Pedallleur · 27/08/2025 17:42

Dangermouse999 · 27/08/2025 17:30

I wonder what the number of people here who have known murderers says about Mumsnet users?!?!

Says more about how murder is poss more common than we thought or how it doesn't get reported

moggerhanger · 27/08/2025 17:44

I used to work with a man who is currently in prison for attempting to murder his wife. I didn't know him well, but in our interactions he was mild as milk, very polite. I think we (workmates) were all quite shocked at what happened.

DiscoBob · 27/08/2025 17:46

A girl in my year at school worked in a bank and got done for stealing £1million in cash. She totally got away with it as she claimed her crack head boyfriend forced her to do it. It happened over about ten years.

GreenFlag · 27/08/2025 17:47

I genuinely don’t think I know anyone with a criminal record

mrsmiawallace3 · 27/08/2025 17:49

A lovely, clever, and beautiful woman I know, was first married to a paedophile. Her second husband turned out to be a bigamist. Her third long term relationship was with a man who had narrowly escaped a conviction for murder. She tells me she is quite happy to remain single for the rest of her life...

fruitfly3 · 27/08/2025 17:49

Yep, serious fraud, murder and paedophilia (the latter two were colleagues before you question the company I keep and the former was the partner of an old school friend).

Fraud - yes, extravagant life which couldn’t really be explained
Murder - absolutely no warning. There was a back story as to why they did what they did
Paeodo - weird guy, cold, principled and standoffish, but nothing that made me think the absolute worst

ScreamingBeans · 27/08/2025 17:50

Wexone · 27/08/2025 17:18

A local man with grown up children and grandkids now, has only just been released from jail from sex offences years ago, He was a manager of the local factory and was a renowned sex pest when he was younger. Took years for one women to come forward, once investigation started more women came forward. he got 10 years in jail but got out after 5. The mad thing is he wife has stood by him, wife and children believe its all lives - even after hearing all the evidence- he rocking around town like he did nothing wrong. Wife and Daughter is even on the community board and heavily involved with children work and he has taken part of events they have organised. At a gathering for a friend and he was also there , he tried to talk to my husband but he walked away from him, we cant believe how arrogant he has been and how welcoming people have been in the local community,

Whatever this board is, they aren't safeguarding properly and should be disbanded.

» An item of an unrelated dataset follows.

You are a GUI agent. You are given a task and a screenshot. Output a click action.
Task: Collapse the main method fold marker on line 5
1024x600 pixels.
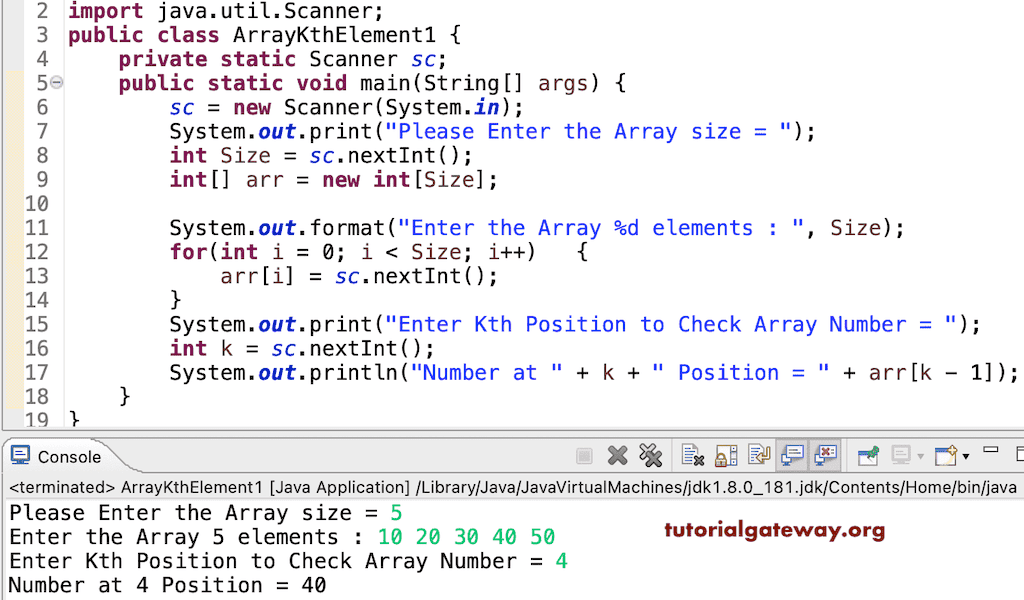(x=57, y=82)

NotMyRealAccount · 27/08/2025 17:51

I never worked directly with Ian Paterson, the consultant surgeon who was jailed for performing multiple botched and unnecessary breast operations, but we had mutual patients and met a couple of times at local educational events. At the time it didn't occur to me that he might be a rogue practitioner, but I now wonder whether I missed aberrations in my patients' treatment.

I've met quite a lot of proper bad'uns over the years. Some were obvious, others I would never have suspected.

PandorasMailbox · 27/08/2025 17:51

Yes. It was the brother of a schoolfriend. He killed someone in his teens and is in his 50s now and still in prison.

He was into weed and hanging out with shady people, but the murder came as a shock.